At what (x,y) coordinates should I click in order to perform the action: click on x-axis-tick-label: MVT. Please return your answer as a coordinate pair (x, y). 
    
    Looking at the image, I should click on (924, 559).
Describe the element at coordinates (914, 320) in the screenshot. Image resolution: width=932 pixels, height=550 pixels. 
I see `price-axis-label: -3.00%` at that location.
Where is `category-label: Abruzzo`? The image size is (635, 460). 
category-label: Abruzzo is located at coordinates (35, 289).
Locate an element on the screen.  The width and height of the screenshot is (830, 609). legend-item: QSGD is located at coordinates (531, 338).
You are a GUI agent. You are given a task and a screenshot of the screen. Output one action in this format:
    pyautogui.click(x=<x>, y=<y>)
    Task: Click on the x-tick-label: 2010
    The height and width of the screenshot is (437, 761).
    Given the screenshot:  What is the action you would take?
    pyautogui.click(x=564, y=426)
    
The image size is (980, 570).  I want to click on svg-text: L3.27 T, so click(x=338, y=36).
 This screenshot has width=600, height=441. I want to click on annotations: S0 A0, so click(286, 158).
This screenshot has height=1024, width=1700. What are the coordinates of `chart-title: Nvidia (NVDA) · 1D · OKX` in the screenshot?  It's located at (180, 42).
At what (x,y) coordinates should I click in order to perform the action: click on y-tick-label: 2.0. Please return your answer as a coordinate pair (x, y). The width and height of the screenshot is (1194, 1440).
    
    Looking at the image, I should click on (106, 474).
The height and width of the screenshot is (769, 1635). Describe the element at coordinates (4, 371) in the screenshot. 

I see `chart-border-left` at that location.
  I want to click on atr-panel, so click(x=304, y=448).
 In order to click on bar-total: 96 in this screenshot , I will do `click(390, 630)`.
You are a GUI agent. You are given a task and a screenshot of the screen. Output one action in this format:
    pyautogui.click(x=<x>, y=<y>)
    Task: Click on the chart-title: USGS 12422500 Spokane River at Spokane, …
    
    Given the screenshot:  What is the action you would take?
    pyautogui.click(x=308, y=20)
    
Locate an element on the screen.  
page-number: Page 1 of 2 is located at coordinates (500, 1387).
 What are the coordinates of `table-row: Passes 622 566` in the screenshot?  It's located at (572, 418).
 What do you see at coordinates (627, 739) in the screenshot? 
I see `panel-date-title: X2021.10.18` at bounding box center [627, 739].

• **EXERCISE REQUIREMENTS**:
Output every line of the data above as a numbered list, omitting the blank lines.

• **SOLVED EXERCISE**:
1. At what (x,y) coordinates should I click in order to perform the action: click on x-axis-tick-label: MVT. Please return your answer as a coordinate pair (x, y). 
2.     Looking at the image, I should click on (924, 559).
3. Describe the element at coordinates (914, 320) in the screenshot. Image resolution: width=932 pixels, height=550 pixels. 
4. I see `price-axis-label: -3.00%` at that location.
5. Where is `category-label: Abruzzo`? The image size is (635, 460). 
6. category-label: Abruzzo is located at coordinates (35, 289).
7. Locate an element on the screen.  The width and height of the screenshot is (830, 609). legend-item: QSGD is located at coordinates (531, 338).
8. You are a GUI agent. You are given a task and a screenshot of the screen. Output one action in this format:
9.     pyautogui.click(x=<x>, y=<y>)
10.     Task: Click on the x-tick-label: 2010
11.     The height and width of the screenshot is (437, 761).
12.     Given the screenshot:  What is the action you would take?
13.     pyautogui.click(x=564, y=426)
14. The image size is (980, 570).  I want to click on svg-text: L3.27 T, so click(x=338, y=36).
15.  This screenshot has width=600, height=441. I want to click on annotations: S0 A0, so click(286, 158).
16. This screenshot has height=1024, width=1700. What are the coordinates of `chart-title: Nvidia (NVDA) · 1D · OKX` in the screenshot?  It's located at (180, 42).
17. At what (x,y) coordinates should I click in order to perform the action: click on y-tick-label: 2.0. Please return your answer as a coordinate pair (x, y). The width and height of the screenshot is (1194, 1440).
18.     Looking at the image, I should click on (106, 474).
19. The height and width of the screenshot is (769, 1635). Describe the element at coordinates (4, 371) in the screenshot. 
20. I see `chart-border-left` at that location.
21.   I want to click on atr-panel, so click(x=304, y=448).
22.  In order to click on bar-total: 96 in this screenshot , I will do `click(390, 630)`.
23. You are a GUI agent. You are given a task and a screenshot of the screen. Output one action in this format:
24.     pyautogui.click(x=<x>, y=<y>)
25.     Task: Click on the chart-title: USGS 12422500 Spokane River at Spokane, …
26.     Given the screenshot:  What is the action you would take?
27.     pyautogui.click(x=308, y=20)
28. Locate an element on the screen.  
29. page-number: Page 1 of 2 is located at coordinates (500, 1387).
30.  What are the coordinates of `table-row: Passes 622 566` in the screenshot?  It's located at (572, 418).
31.  What do you see at coordinates (627, 739) in the screenshot? 
32. I see `panel-date-title: X2021.10.18` at bounding box center [627, 739].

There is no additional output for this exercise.